The work of persuasion is helping voters see that leaders using this rhetoric are exploiting their real concerns rather than addressing them—and that there are alternative leaders and policies that would actually respond to their needs without requiring anyone to dehumanize their neighbors.
We can stand up. We can fight back.
Accountability & the Erosion of Democratic Norms
One pattern I find particularly concerning is the normalization of rejecting accountability—the denial of responsibility, the projection of blame onto institutions, the suggestion that certain leaders should operate above legal constraints. This isn’t about any one person; it’s about what happens when we decide as a nation that our preferred leaders deserve special exemptions from the rules. This clearly is counter to one of our most cherished founding documents, the Declaration of Independence.
Democracy requires something psychologically difficult: the willingness to subject even our own side to scrutiny, to acknowledge when our leaders fail or overstep, to tolerate inconvenient truths. When we lose that capacity, we drift toward authoritarianism regardless of our stated ideology.
A mature democracy must be capable of:
Equal Accountability: Insisting that all officials, regardless of party or popularity, are subject to the same legal standards. When we make exceptions for “our” leaders, we undermine the very framework that protects everyone.
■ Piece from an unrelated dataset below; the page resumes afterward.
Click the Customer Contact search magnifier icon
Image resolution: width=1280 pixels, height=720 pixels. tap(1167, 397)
Institutional Independence: Defending the independence of courts, the Justice Department, and the press—not because they’re perfect, but because they’re the mechanisms designed to prevent any one faction from consolidating total control.
Historical Honesty: Being willing to confront difficult truths about our history and present, whether that’s systemic racism, economic inequality, or the ways various political movements have failed to live up to democratic ideals.
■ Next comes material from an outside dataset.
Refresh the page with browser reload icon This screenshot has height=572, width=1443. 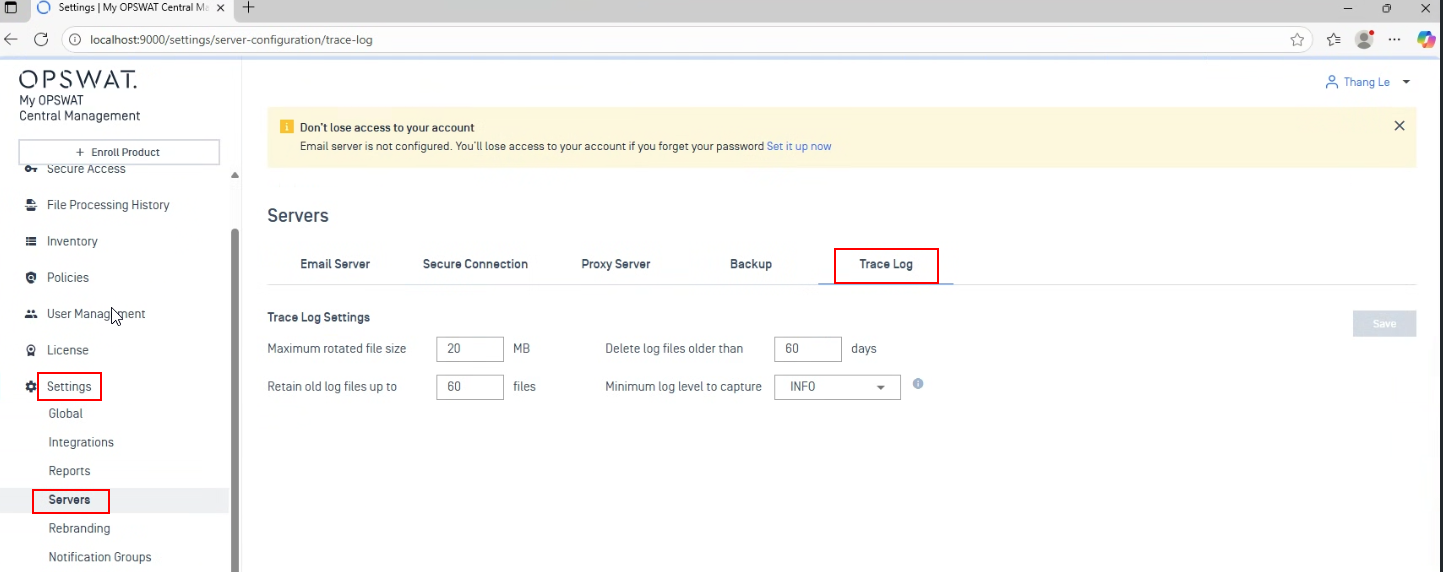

Moving Toward Democratic Resilience
The current political moment represents a test of our collective psychological maturity. When we’re afraid, it’s tempting to retreat into certainty, to embrace leaders who promise to eliminate complexity, to divide the world into good people and bad people. These are human impulses, not signs of individual pathology.
But sustaining democracy requires us to resist these impulses. It requires:
Choosing dialogue over demonization
Seeking to understand why people support what they do before dismissing them
Holding complexity even when simplicity feels more satisfying
Building systems that respond to everyone’s legitimate needs, not just our coalition’s priorities
This is demanding work. It’s much easier to believe that people who disagree with us are simply cognitively impaired or morally bankrupt. And certainly, some rhetoric—like calling entire ethnic groups “garbage”—is morally indefensible and must be condemned unequivocally. But the harder question is: why do otherwise decent citizens support leaders who speak this way? Dismissing millions of voters as irredeemable prevents us from understanding what makes such rhetoric politically viable—and therefore prevents us from building the alternative that could actually prevail.
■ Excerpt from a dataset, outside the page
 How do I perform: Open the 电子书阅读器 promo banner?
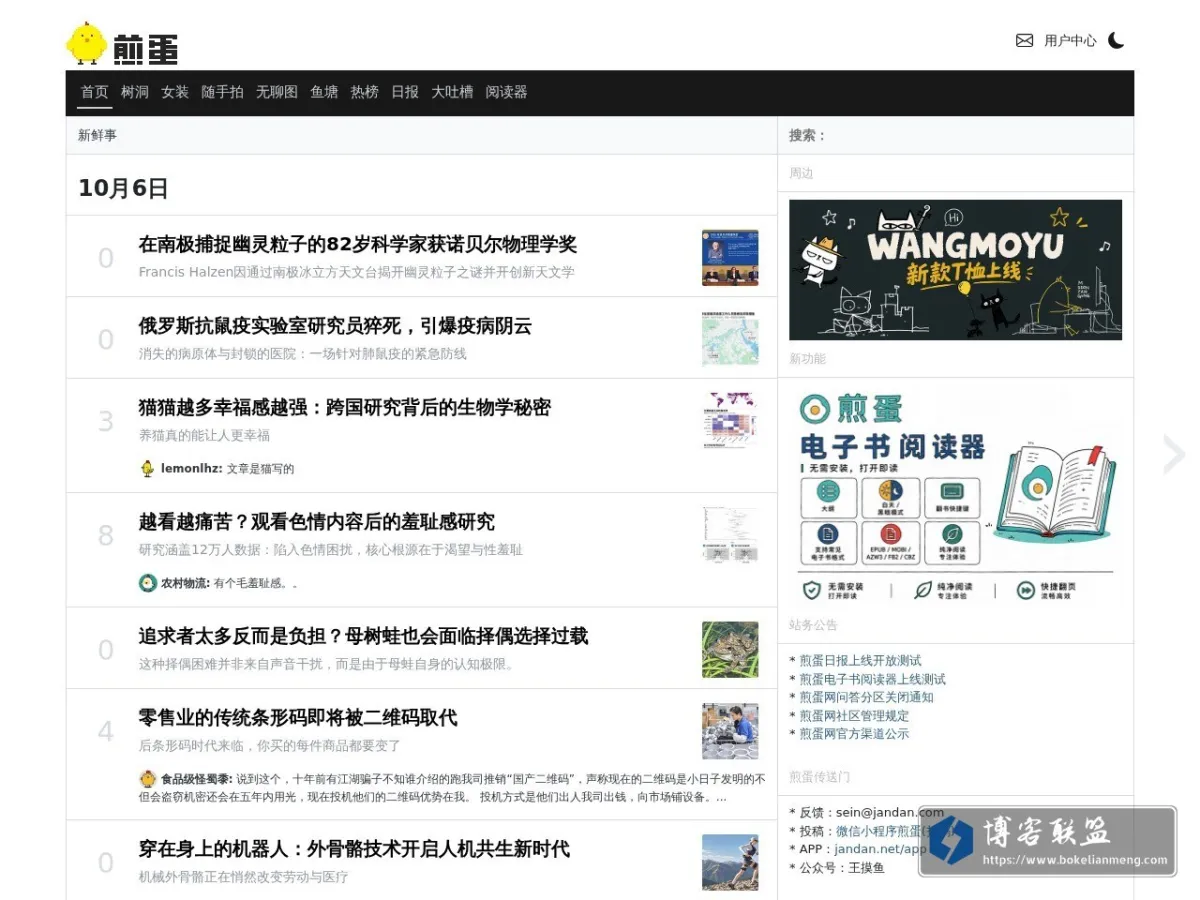point(955,496)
If we want to prevent the erosion of democratic institutions—if we want to write a counter-narrative to authoritarianism that actually persuades rather than just preaches—we must start by treating political opponents as fellow citizens with legitimate concerns, even when we believe their proposed solutions would be disastrous.
Only through this kind of sustained, empathetic engagement—combined with unflinching opposition to dehumanizing rhetoric and authoritarian proposals—can we build the broad coalition necessary to defend democratic pluralism and move toward a more equitable, resilient American future. We can stand up. We can fight back. And together, we can create a better tomorrow.